21.04 Kolejnych trzech agentów Secret Service uwikłanych w skandal z wynajmowaniem prostytutek w Cartagenie, w Kolumbii, przed przyjazdem tam prezydenta Obamy, zostało zwolnionych z pracy - poinformował w piątek rzecznik służby ochrony rządu USA.
Mark Sullivan kierował Secret Service od 2006 roku.

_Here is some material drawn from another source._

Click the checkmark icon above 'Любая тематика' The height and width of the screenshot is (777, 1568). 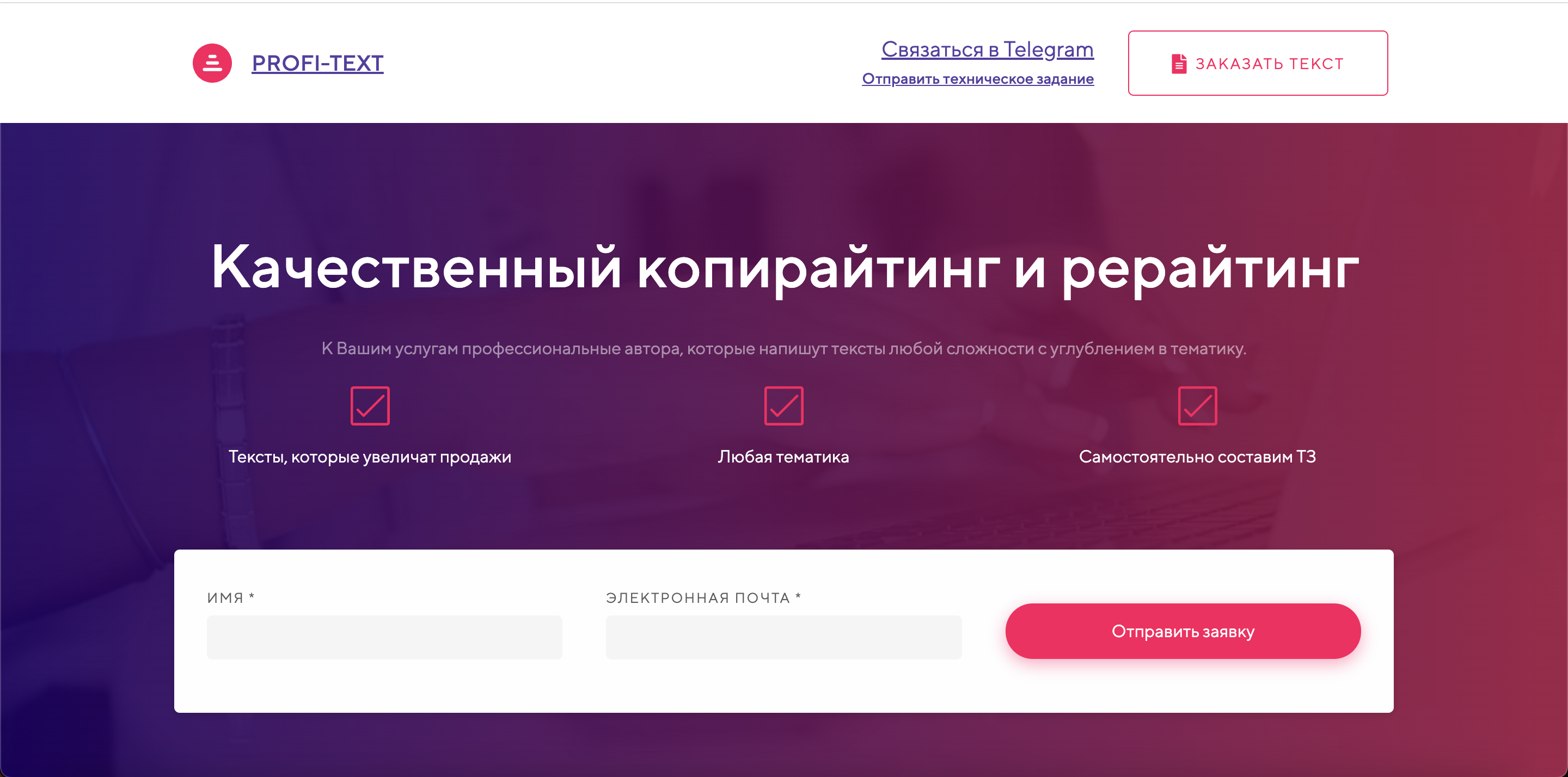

Reuters

Mark Sullivan, dyrektor służby ochrony rządu USA (Secret Service), uwikłanej w skandal z prostytutkami przed wizytą prezydenta Baracka Obamy w Kolumbii, przejdzie w lutym na emeryturę.

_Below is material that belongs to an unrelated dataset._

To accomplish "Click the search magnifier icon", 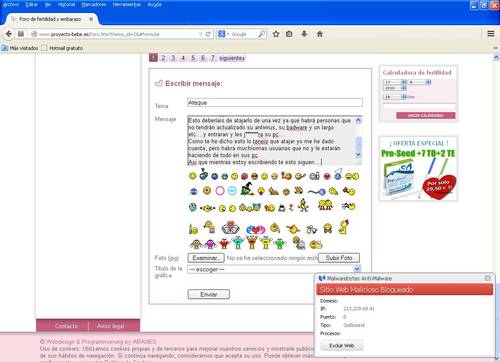I will pos(262,34).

Sullivan odejdzie ze stanowiska 22 lutego po niemal 30 latach służby.

Jak podał rzecznik kierowanych przez niego instytucji, Brian Leary, był on jej "trzecim najdłużej służącym dyrektorem". Mark Sullivan wstąpił do Secret Service w 1983 roku jako zwykły agent w oddziale w Detroit. Jej dyrektorem został w 2006 roku.

Prostytutki w hotelu

W maju 2012 roku przed amerykańskim kongresem Sullivan przeprosił za zachowanie swoich podwładnych, którzy w kwietniu przygotowując wizytę prezydenta Obamy w Cartagenie w Kolumbii, przybywającego tam na szczyt obu Ameryk, sprowadzili do swojego pokoju hotelowego prostytutki. Według senatorów, kontakty agentów z prostytutkami i nadużywanie przez nich alkoholu w Kolumbii mogło stanowić zagrożenie dla tajemnic państwowych USA. Był to największy skandal związany ze służbami odpowiedzialnymi za ochronę amerykańskich osobistości, który doprowadził do rozpoczęcia kilku dochodzeń.